Support for newer I-Quant formats

LostRuins / koboldcpp

Run GGUF models easily with a KoboldAI UI. One File. Zero Install.

https://github.com/lostruins/koboldcpp

GNU Affero General Public License v3.0

4.66k stars 334 forks source link

Support for newer I-Quant formats #722

Closed InferenceIllusionist closed 5 months ago

InferenceIllusionist commented 5 months ago

Hi there, trying to run inference on an IQ4_XS quant (see this PR for more info - https://github.com/ggerganov/llama.cpp/pull/5747) Koboldcpp loads the model and immediately crashes. Before the window closes the error message mentions something about a unhandled exception with koboldcpp.

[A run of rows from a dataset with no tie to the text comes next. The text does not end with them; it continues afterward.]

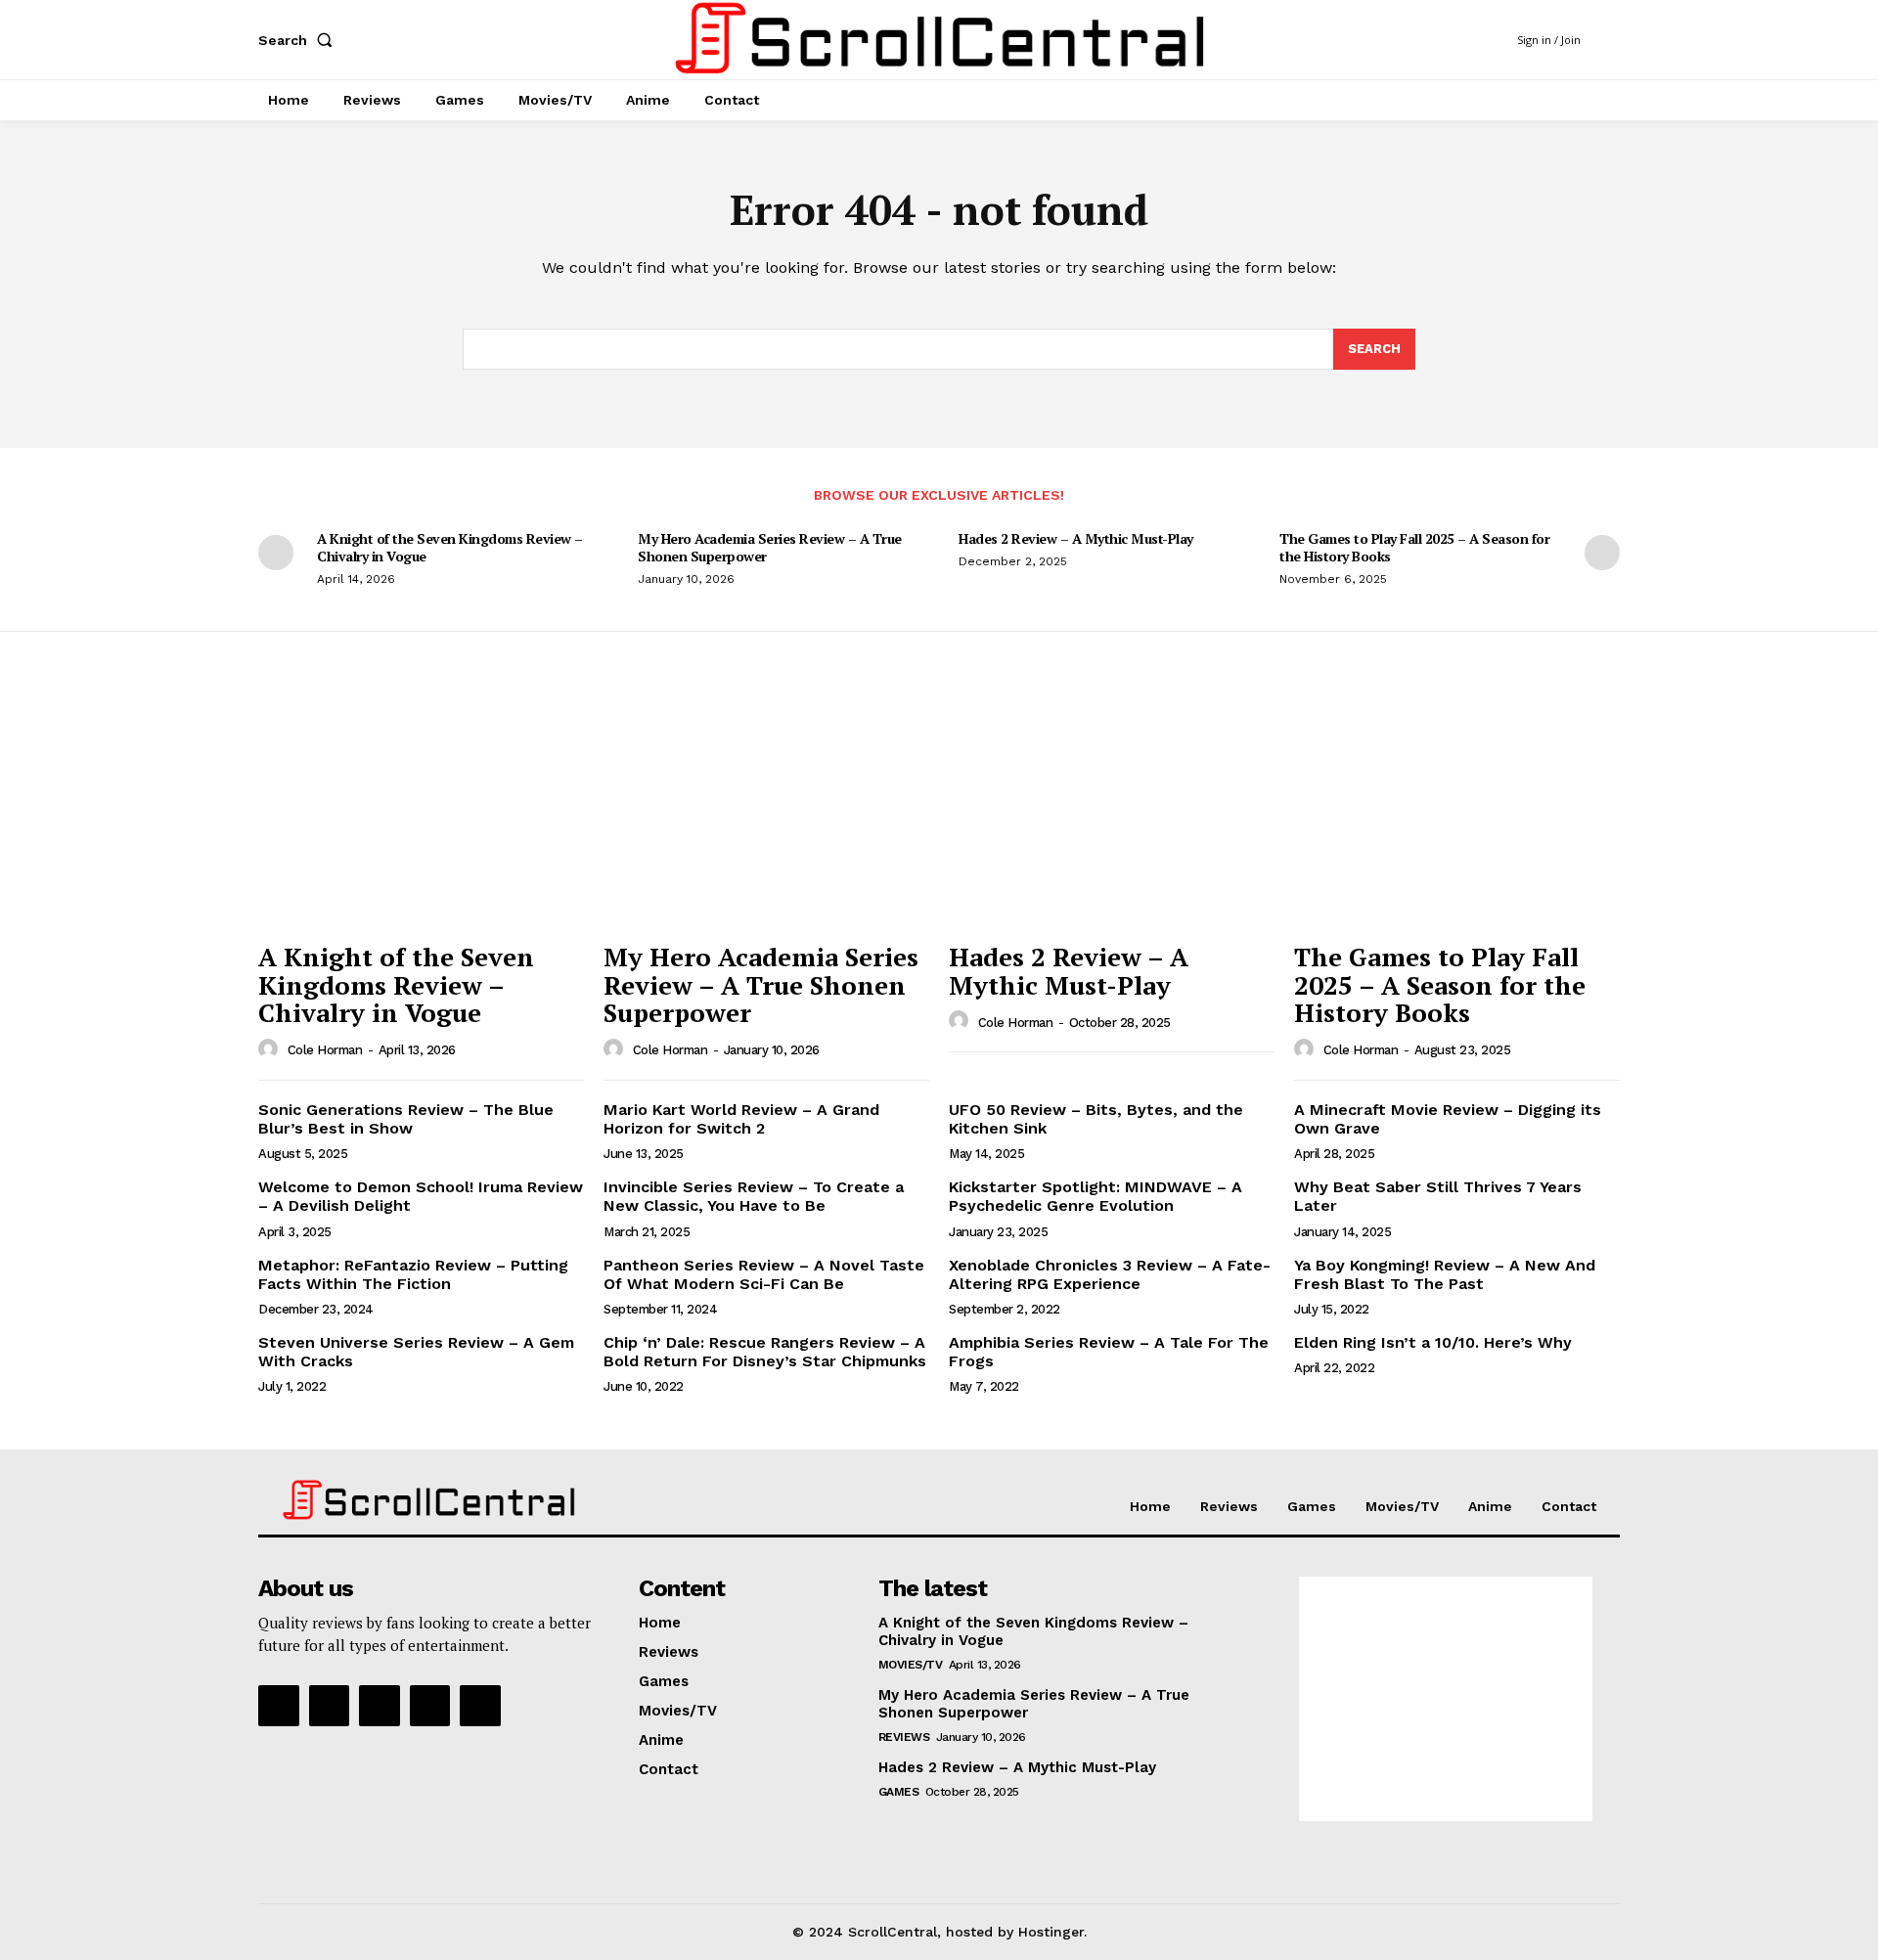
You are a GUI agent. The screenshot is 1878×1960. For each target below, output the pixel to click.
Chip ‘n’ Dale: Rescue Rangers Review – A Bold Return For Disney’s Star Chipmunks (765, 1351)
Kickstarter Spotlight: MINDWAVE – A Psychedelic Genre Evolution (1095, 1196)
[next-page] (1602, 552)
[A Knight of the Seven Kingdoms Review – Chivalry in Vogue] (421, 809)
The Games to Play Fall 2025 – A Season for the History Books (1414, 547)
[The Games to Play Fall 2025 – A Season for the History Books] (1457, 809)
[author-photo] (271, 1049)
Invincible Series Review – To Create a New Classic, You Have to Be (754, 1196)
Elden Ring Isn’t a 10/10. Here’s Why (1433, 1342)
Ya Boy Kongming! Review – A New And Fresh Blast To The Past (1444, 1274)
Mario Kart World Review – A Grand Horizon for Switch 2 (741, 1118)
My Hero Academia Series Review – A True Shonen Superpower (770, 547)
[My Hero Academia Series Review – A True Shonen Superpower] (766, 809)
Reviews (904, 1737)
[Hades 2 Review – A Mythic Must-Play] (1111, 809)
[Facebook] (278, 1705)
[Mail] (379, 1705)
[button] (299, 40)
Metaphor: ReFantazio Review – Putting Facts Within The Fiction (413, 1274)
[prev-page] (275, 552)
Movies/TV (910, 1664)
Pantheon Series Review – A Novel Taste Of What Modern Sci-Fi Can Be (764, 1274)
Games (898, 1792)
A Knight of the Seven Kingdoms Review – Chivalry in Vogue (450, 547)
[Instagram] (329, 1705)
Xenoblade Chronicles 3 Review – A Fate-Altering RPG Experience (1110, 1274)
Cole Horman (325, 1050)
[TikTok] (430, 1705)
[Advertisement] (1445, 1699)
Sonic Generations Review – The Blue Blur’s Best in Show (406, 1118)
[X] (480, 1705)
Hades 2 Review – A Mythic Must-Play (1076, 538)
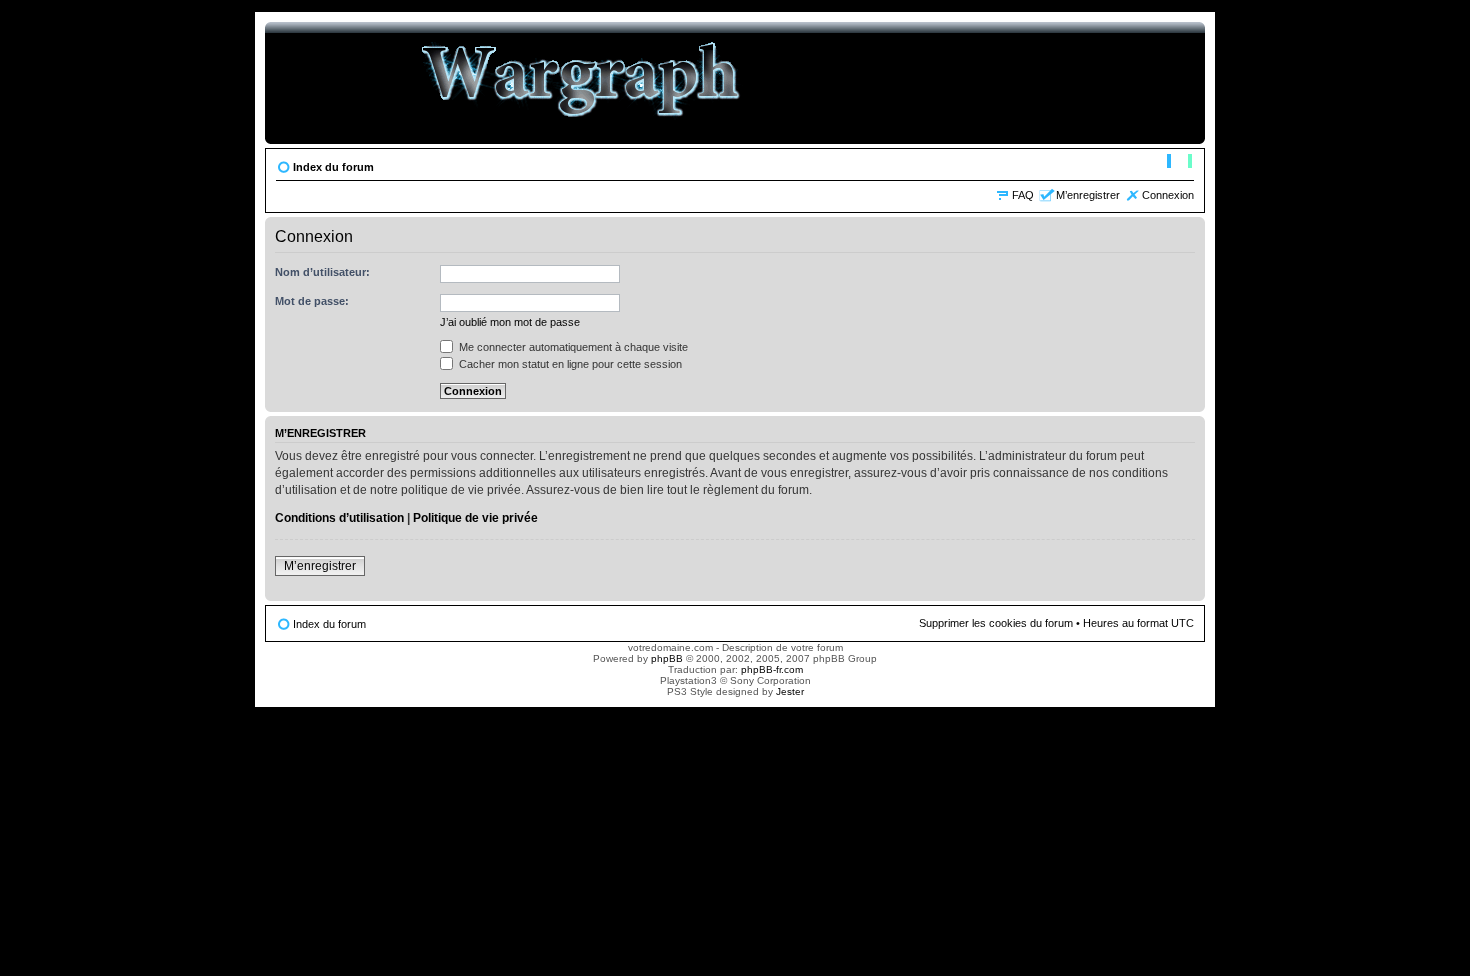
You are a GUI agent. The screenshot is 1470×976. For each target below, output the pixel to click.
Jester (790, 691)
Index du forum (333, 167)
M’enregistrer (1088, 195)
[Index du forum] (581, 83)
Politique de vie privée (475, 518)
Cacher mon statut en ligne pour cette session (569, 364)
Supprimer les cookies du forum (996, 623)
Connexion (1168, 195)
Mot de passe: (312, 301)
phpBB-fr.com (772, 669)
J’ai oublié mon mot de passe (510, 322)
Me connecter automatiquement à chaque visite (572, 347)
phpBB (667, 658)
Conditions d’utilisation (339, 518)
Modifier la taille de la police (1179, 163)
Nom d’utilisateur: (322, 272)
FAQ (1023, 195)
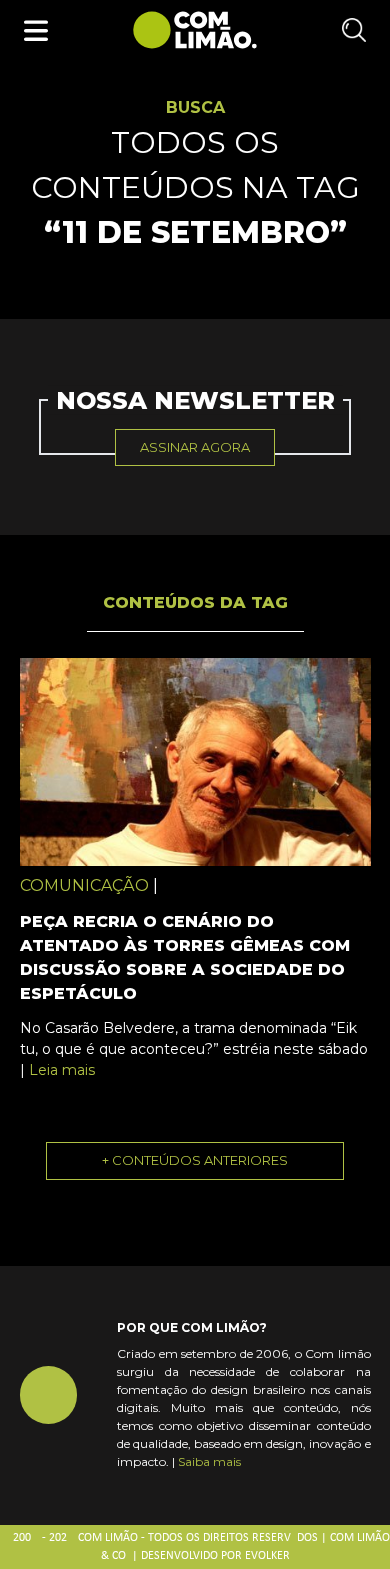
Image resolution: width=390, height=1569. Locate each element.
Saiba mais (209, 1461)
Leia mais (62, 1070)
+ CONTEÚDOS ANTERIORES (195, 1160)
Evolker (267, 1556)
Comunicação (84, 885)
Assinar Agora (195, 447)
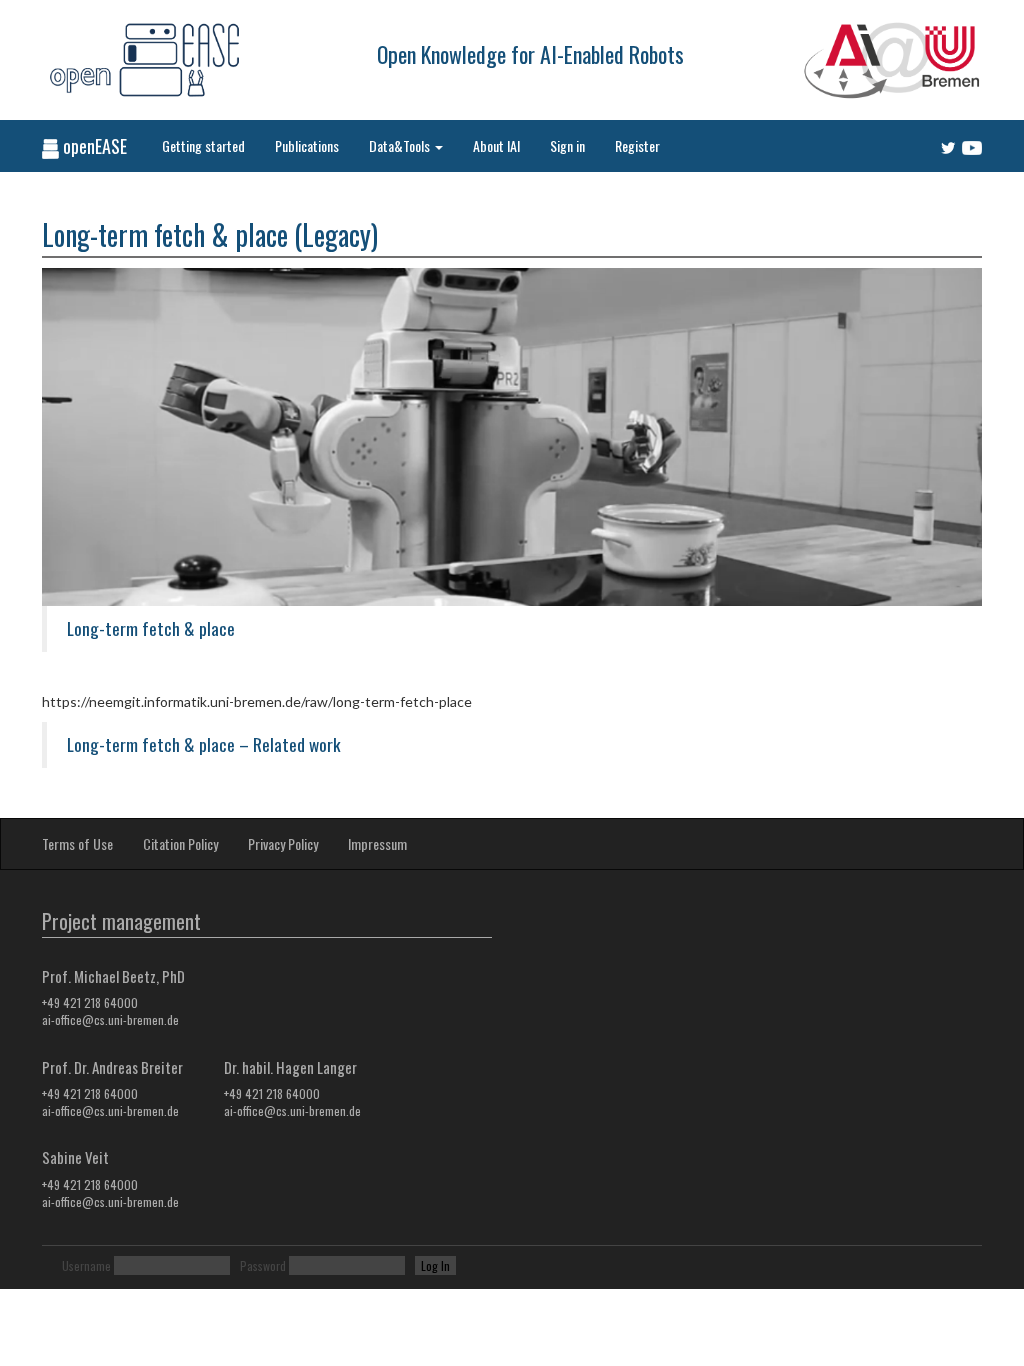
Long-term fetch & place (151, 628)
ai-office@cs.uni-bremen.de (110, 1019)
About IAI (496, 145)
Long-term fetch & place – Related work (204, 744)
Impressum (377, 843)
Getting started (203, 145)
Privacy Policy (283, 843)
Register (637, 145)
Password (263, 1265)
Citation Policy (180, 843)
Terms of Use (77, 843)
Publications (307, 145)
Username (86, 1265)
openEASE (93, 146)
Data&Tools (401, 145)
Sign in (567, 145)
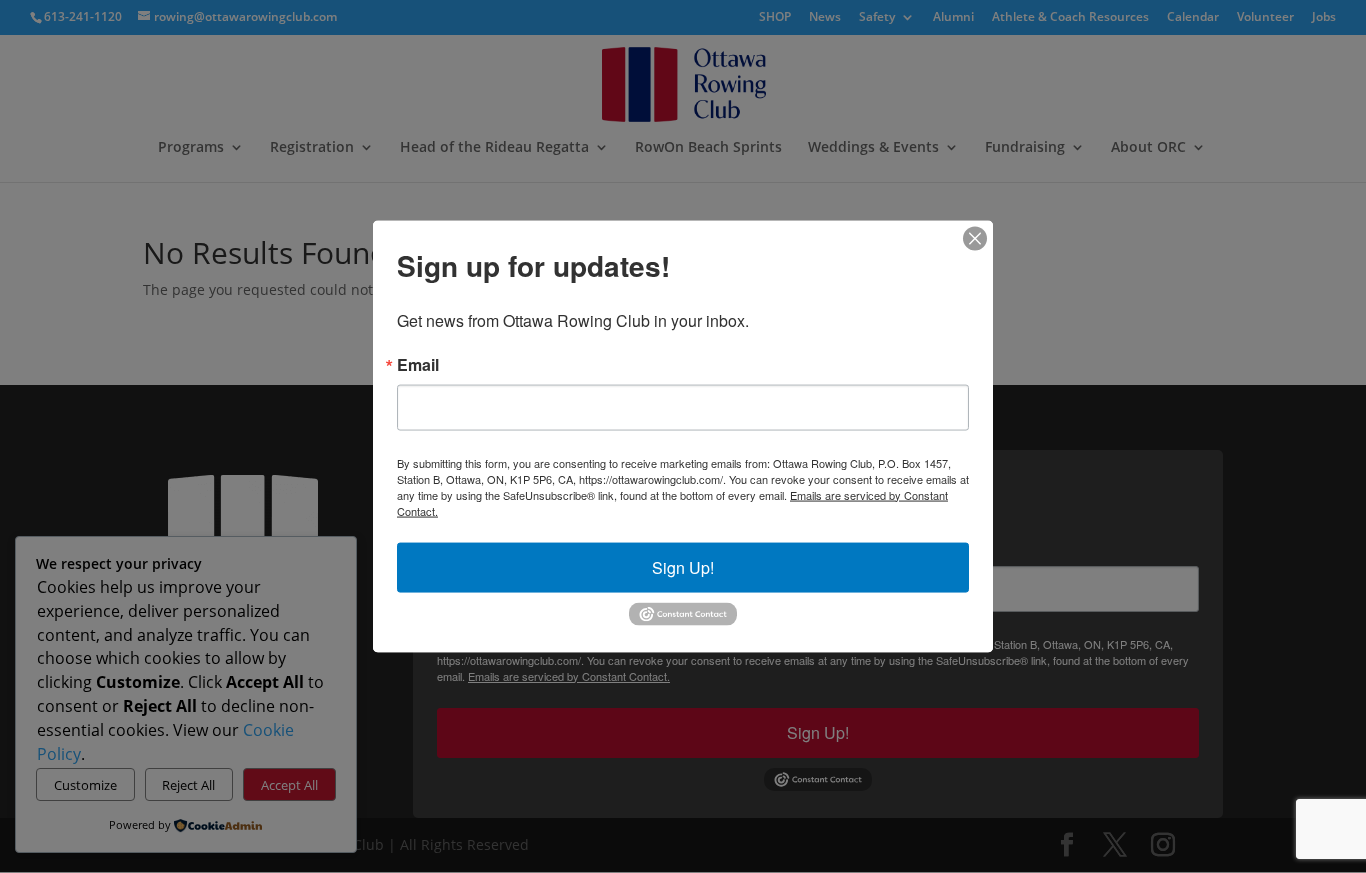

I also noticed that the amount of CUDA memory being reserved is significantly higher than the size of the model (9.93 gb)

This issue also happens to other newer quant formats like IQ2_M. Any workarounds I could try? Thanks! screenshot-iq4_xs

LostRuins commented 5 months ago

The latest quant support in v1.59.1 currently is IQ3_S. Anything newer will require waiting for the next release, which should be out before the end of next week.

InferenceIllusionist commented 5 months ago

Understood, thanks for letting me know. Happy to help test once the next release is out and appreciate your work on this.

LostRuins commented 5 months ago

Should be working in the latest version!

InferenceIllusionist commented 5 months ago

Wow that was quick! Both IQ2_S and IQ4_XS are working. No issues at all after testing. Appreciate the fast follow-up and all the other new exciting features in the latest release.